One-year mandatory medical service for new doctors, nurses proposed

Davinci Maru, ABS-CBN News

Posted at May 02 2023 11:53 AM

The emergency room of the National Kidney and Transplant Institute in Quezon City on Nov. 24, 2022. Mark Demayo, ABS-CBN News/File
The emergency room of the National Kidney and Transplant Institute in Quezon City on Nov. 24, 2022. Mark Demayo, ABS-CBN News/File

MANILA — A lawmaker has proposed a measure mandating new Filipino doctors and nurses to work in the country for a year before they could seek jobs abroad.

In an ANC interview on Tuesday, Malasakit and Bayahanihan party-list Rep. Anthony Rolando Golez Jr. said House Bill No. 6232, also known as Mandatory Medical Service Bill, aimed to address the shortage of healthcare workers in the Philippines.

Last year, the Department of Health said the country lacked around 106,000 nurses. The figure has since swelled to 350,000.
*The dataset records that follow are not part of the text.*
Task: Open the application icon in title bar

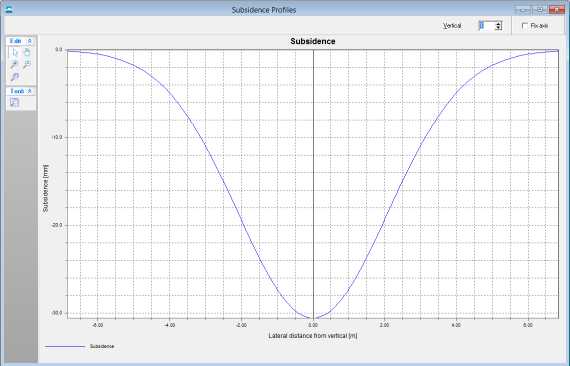Action: click(9, 10)
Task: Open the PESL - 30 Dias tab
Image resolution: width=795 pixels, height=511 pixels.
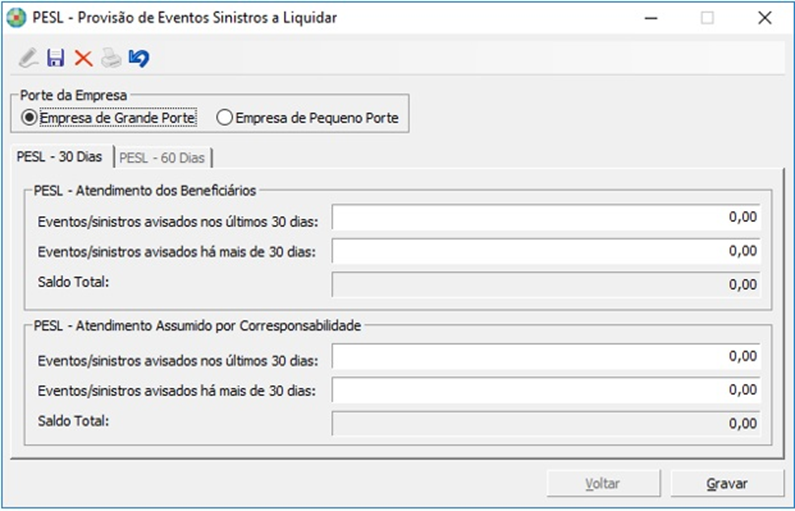Action: pos(60,158)
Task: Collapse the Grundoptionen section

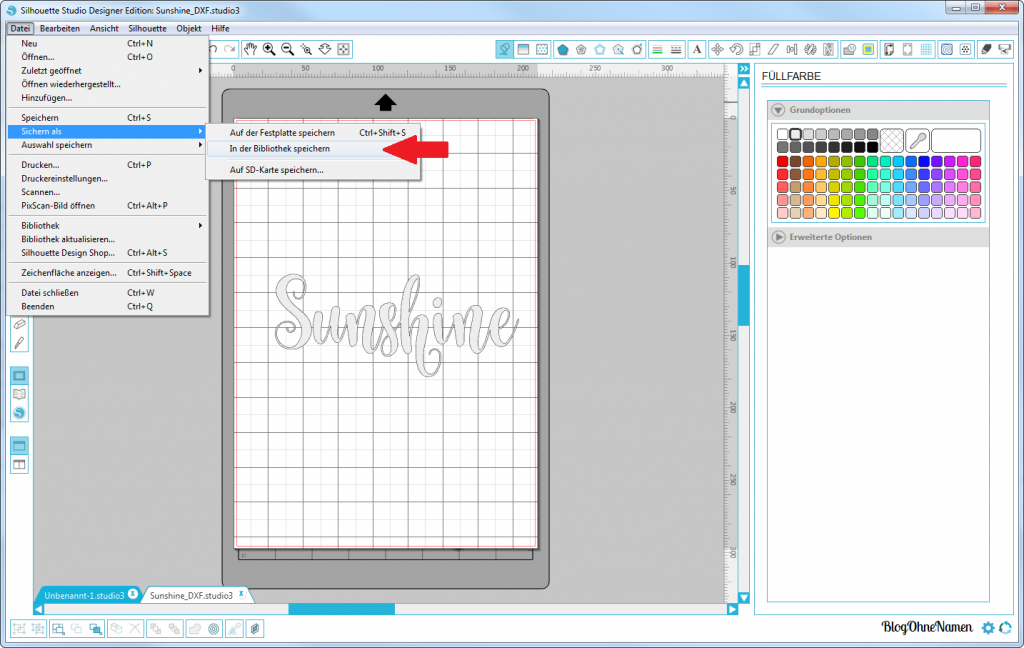Action: point(779,110)
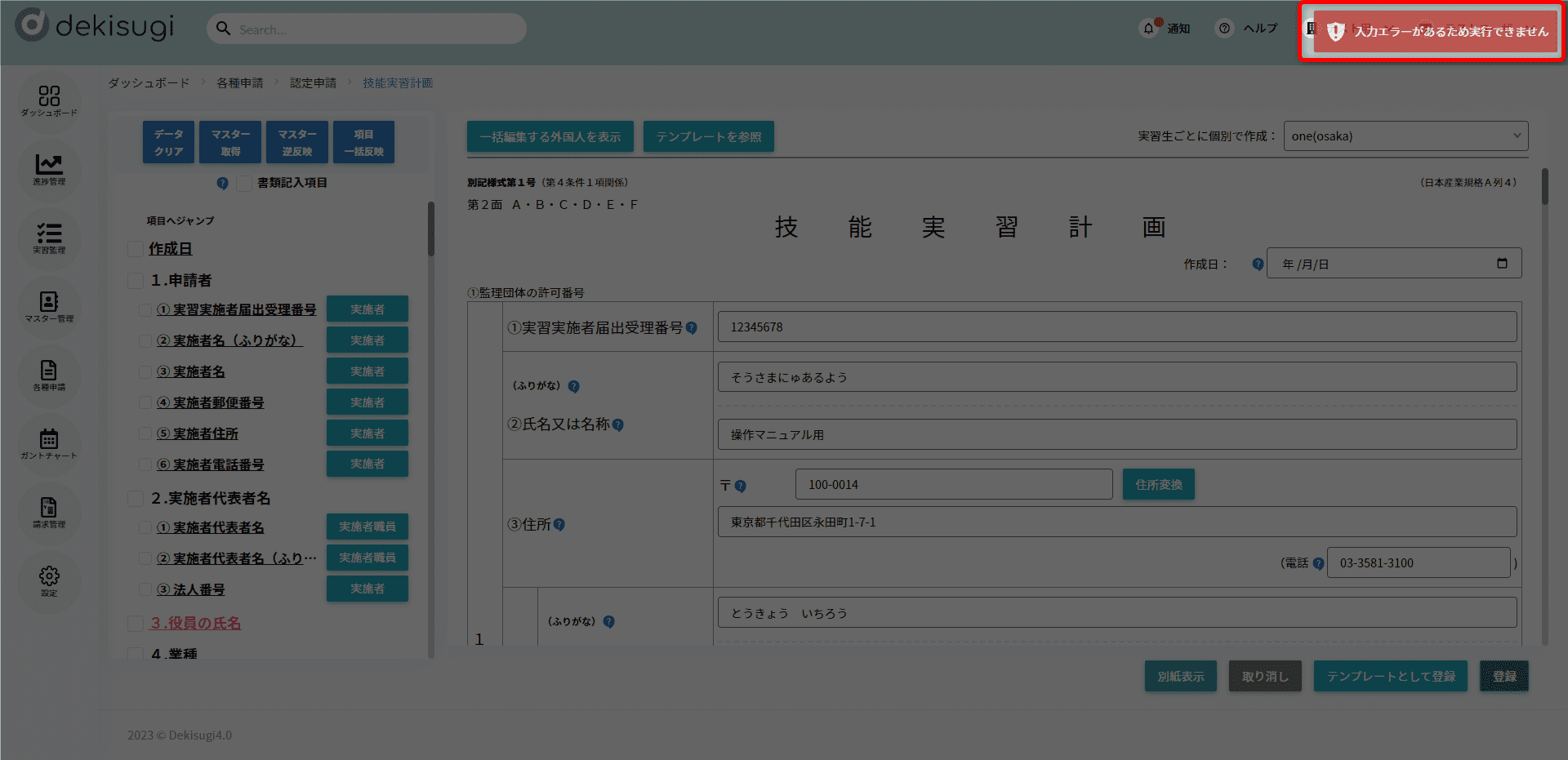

"The threat is real for us to see later on that this may be a national security concern because of the threat of an impending or a new strain of virus that will run around our country and we will be needing doctors," Golez told "Headstart".
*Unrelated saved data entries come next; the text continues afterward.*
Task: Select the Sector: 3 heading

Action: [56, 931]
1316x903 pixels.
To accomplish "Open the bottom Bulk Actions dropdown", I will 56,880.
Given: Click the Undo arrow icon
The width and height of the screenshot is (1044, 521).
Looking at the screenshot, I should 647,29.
"Filipinos are very good doctors and nurses... What will happen if everybody is out? At least, we know that we have a regular supply of nurses and doctors for a year [with this bill]."

The DOH previously said it was looking at an "incentive program" from other countries to help the local health sector address brain drain.

Less than half of Filipino nurses stay and work in the Philippines, DOH officer-in-charge Maria Rosario Vergeire has said, amid continued migration of healthcare workers to other countries.

In the Philippines, private hospitals pay their nurses between P9,000 and P15,000, the Philippine Nurses Association earlier said. Meanwhile, entry-level nurses in public hospitals start with a monthly salary of P33,000.

Last month, a group of nurses urged the government to raise the entry salary of nurses to P50,000 amid high inflation.